I love this! What a work of art! You really are quite talented, sir.


----------



## Mrs. Clever Moniker (Nov 3, 2013)

Oh the sanding, and sanding, and more sanding  It just gets more beautiful every time I check this thread  I am very excited to see the end product


----------



## matthiasdaues (Aug 16, 2013)

A package with fresh sandpaper arrived this morning and I was able to take her up to 2000 grit (dry sanding and cleaning often, as Q recommended). She's mirror smooth - apart from the one or other blemish I can't help but seeing even after sanding over them obsessively. So here she is, soaking up camellia oil:










And here's the the "Fork for Q" finished:


----------



## the gaffer (Apr 15, 2012)

Wow that looks brilliant some work gone into that what's the asking price on one of those


----------



## AnTrAxX (Jul 18, 2012)

What a beautiful result!

Congratulations


----------



## Lacumo (Aug 18, 2013)

Jeez---And here I used to think those projects just jumped from raw fork to completed in half an hour. HA,HA,HA!!! Seriously... That's high-quality wood sculpture that most four year fine arts college degree holders couldn't pull off if their lives depended on it.
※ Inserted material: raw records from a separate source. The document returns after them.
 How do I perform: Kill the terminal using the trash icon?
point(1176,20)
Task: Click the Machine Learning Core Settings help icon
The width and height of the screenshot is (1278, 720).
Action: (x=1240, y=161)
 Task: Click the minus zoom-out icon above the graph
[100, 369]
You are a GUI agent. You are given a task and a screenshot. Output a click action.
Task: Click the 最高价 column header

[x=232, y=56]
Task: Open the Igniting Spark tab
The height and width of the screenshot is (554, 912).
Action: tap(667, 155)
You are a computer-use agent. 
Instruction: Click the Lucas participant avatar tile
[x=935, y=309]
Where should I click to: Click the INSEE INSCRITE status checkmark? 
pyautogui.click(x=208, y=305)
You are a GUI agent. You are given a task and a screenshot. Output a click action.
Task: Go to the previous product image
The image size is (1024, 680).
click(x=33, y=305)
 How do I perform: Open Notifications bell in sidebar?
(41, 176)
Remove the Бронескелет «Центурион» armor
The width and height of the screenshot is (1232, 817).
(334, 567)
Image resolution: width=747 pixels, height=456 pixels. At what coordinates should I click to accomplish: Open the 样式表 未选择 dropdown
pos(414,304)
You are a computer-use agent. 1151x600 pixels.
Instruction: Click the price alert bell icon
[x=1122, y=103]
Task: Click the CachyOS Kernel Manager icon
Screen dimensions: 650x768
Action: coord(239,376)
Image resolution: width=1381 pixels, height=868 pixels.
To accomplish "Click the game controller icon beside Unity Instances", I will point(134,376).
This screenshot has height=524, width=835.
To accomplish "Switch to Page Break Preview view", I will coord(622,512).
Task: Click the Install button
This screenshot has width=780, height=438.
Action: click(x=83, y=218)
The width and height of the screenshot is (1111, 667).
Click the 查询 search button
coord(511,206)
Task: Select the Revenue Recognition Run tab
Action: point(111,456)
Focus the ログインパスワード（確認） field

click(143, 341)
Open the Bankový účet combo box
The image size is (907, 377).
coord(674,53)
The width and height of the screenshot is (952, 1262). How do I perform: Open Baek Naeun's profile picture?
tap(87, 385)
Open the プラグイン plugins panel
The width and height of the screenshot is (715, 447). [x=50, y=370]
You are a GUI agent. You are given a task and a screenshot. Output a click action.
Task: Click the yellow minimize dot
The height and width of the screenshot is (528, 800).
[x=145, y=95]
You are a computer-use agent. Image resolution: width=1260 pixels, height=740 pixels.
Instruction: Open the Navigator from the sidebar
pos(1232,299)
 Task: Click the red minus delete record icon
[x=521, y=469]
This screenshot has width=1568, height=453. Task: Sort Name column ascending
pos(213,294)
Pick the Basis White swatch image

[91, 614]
Out of personal curiosity... When you do a project like that---do you just get the idea and the vision in your head and then start working on the wood, or do you do drawings and maybe a mock-up in artist's modeling clay before you start working on the wood?


----------



## matthiasdaues (Aug 16, 2013)

Lacumo said:


> Jeez---And here I used to think those projects just jumped from raw fork to completed in half an hour. HA,HA,HA!!! Seriously... That's high-quality wood sculpture that most four year fine arts college degree holders couldn't pull off if their lives depended on it.
> 
> Out of personal curiosity... When you do a project like that---do you just get the idea and the vision in your head and then start working on the wood, or do you do drawings and maybe a mock-up in artist's modeling clay before you start working on the wood?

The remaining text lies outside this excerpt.